ADF International affirme collaborer avec d'autres organisations non gouvernementales pour soutenir Youssef, dans le but de défendre son cas auprès des responsables gouvernementaux de plus de 40 pays. « Les États-Unis et la communauté internationale doivent prendre une position ferme contre les fermetures illégales d'églises et les arrestations et emprisonnements injustifiés de pasteurs », a déclaré Zorzi.
L'Algérie, un pays où 99 % des quelque 43 millions d'habitants s'identifient comme musulmans sunnites, a vu se renforcer les restrictions imposées aux minorités religieuses. Le gouvernement applique des lois qui limitent la liberté et l'expression religieuses, notamment des lois sur le blasphème et la lutte contre le prosélytisme ciblant les chrétiens et d'autres minorités, selon ADF International.
Depuis 2019, les autorités ont fermé de force 43 églises affiliées à l'Église Protestante d'Algérie (EPA), n'en laissant qu'une seule ouverte, selon ADF International. La police de sécurité, agissant sur ordre du ministère de l’Intérieur, a invoqué des violations présumées du code de « santé et sécurité » pour justifier le verrouillage des portes des églises et la déclaration d’illégalité du culte à l’intérieur.
« Dans un cas, ils ont battu physiquement un pasteur devant son jeune enfant parce qu'il protestait pacifiquement contre la fermeture de son église », a rapporté ADF International.
Youssef fait également l'objet de poursuites pénales sans fondement depuis 2008 pour ses activités chrétiennes pacifiques. Il fait partie des 50 chrétiens reconnus coupables de délits vagues tels que « ébranler la foi » des musulmans, culte illégal ou détournement des dons de la dîme.
« Dans les années 1970, le gouvernement a accordé des licences à des églises qui étaient en grande partie remplies d'expatriés », a expliqué Youssef lors de l'événement. « Aujourd’hui, le gouvernement s’inquiète du fait que nos églises sont presque entièrement remplies d’un grand nombre de convertis algériens. »
La répression a également touché les petites congrégations de maisons.
Selon 21 Wilberforce, « Le gouvernement impose qu'ils ne puissent accueillir que 10 personnes par rassemblement, ce qui oblige de nombreuses églises de maison à fonctionner dans la clandestinité.

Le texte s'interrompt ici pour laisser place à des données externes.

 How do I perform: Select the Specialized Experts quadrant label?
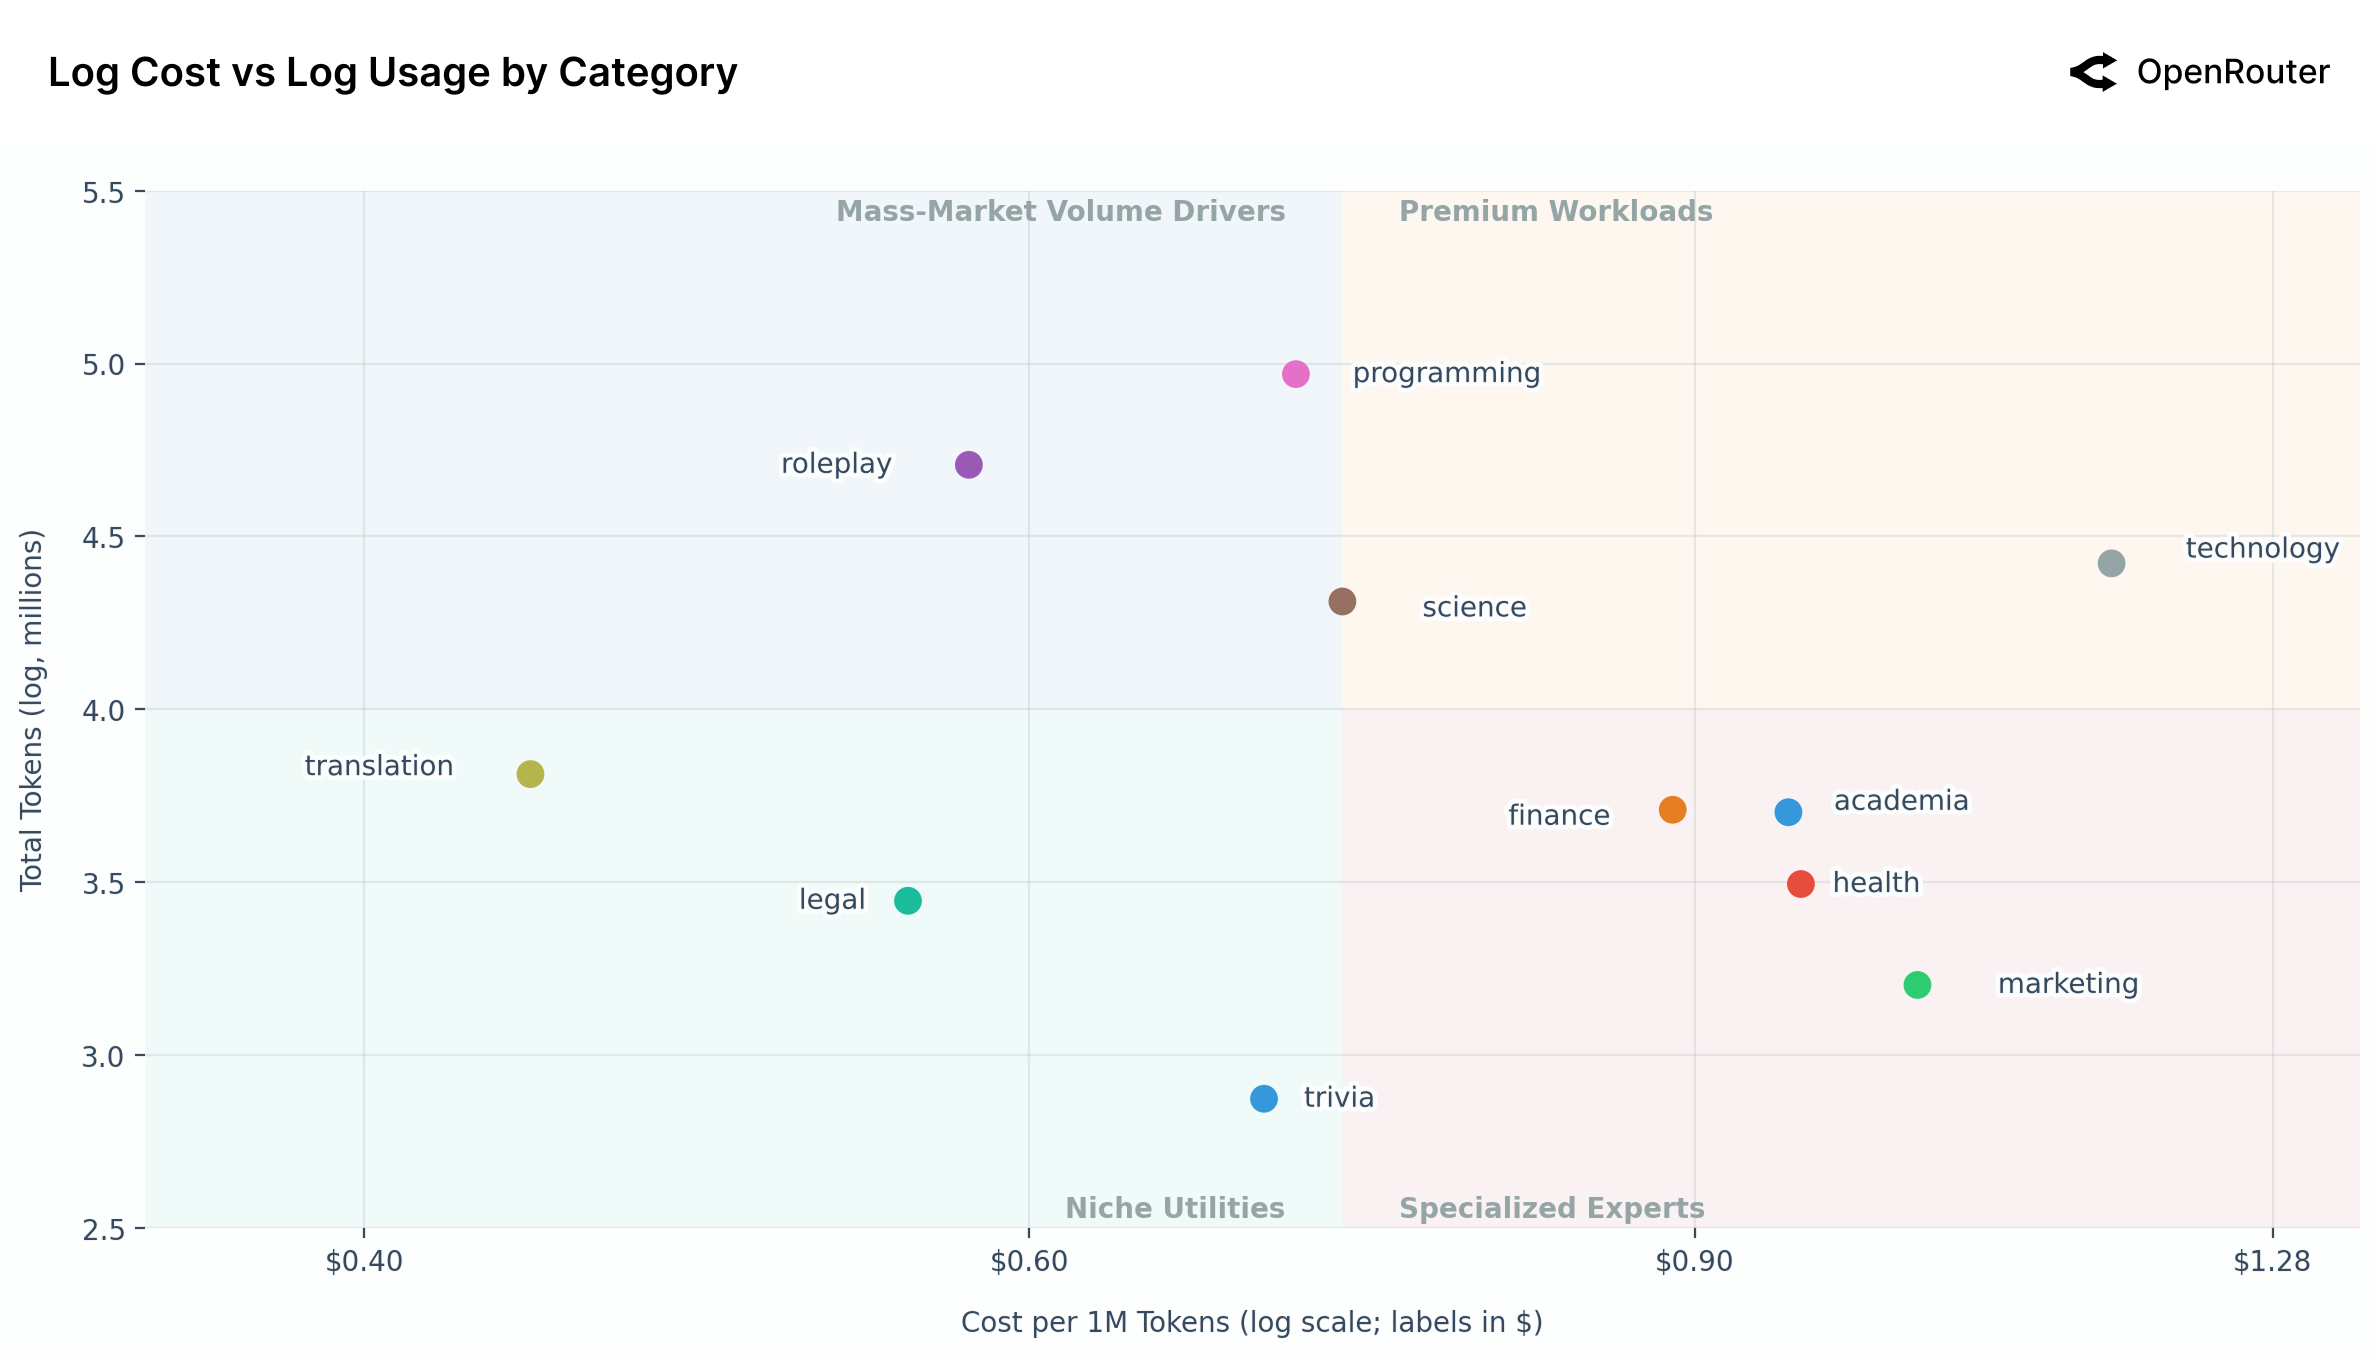pos(1551,1208)
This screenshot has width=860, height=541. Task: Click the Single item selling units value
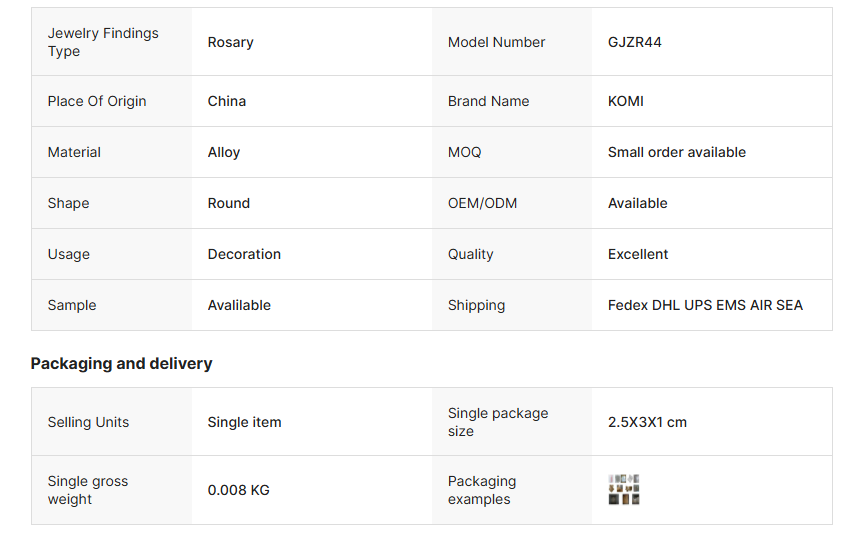tap(244, 422)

Les dirigeants religieux qui continuent de célébrer des offices en Algérie sont menacés et plusieurs d’entre eux ont été arrêtés et poursuivis en justice par le gouvernement.
Open Doors International a rapporté que seules quatre des 47 églises relevant de l’Église évangélique protestante d’Algérie restaient ouvertes fin 2023.
« La longue histoire du christianisme en Algérie est menacée », a déclaré Wilberforce. « Alors que le gouvernement ferme les églises et ralentit le processus d’enregistrement des groupes religieux, les chrétiens algériens connaissent une vie de plus en plus difficile. »
La Commission américaine sur la liberté religieuse internationale a recommandé que l'Algérie soit inscrite sur la « Liste de surveillance spéciale » du Département d'État américain pour les violations graves de la liberté religieuse. Dans son rapport annuel 2024, l'USCIRF a souligné l'escalade de la répression contre les minorités religieuses en Algérie.
Les violations des droits des minorités religieuses contreviennent au droit international et national, selon ADF International.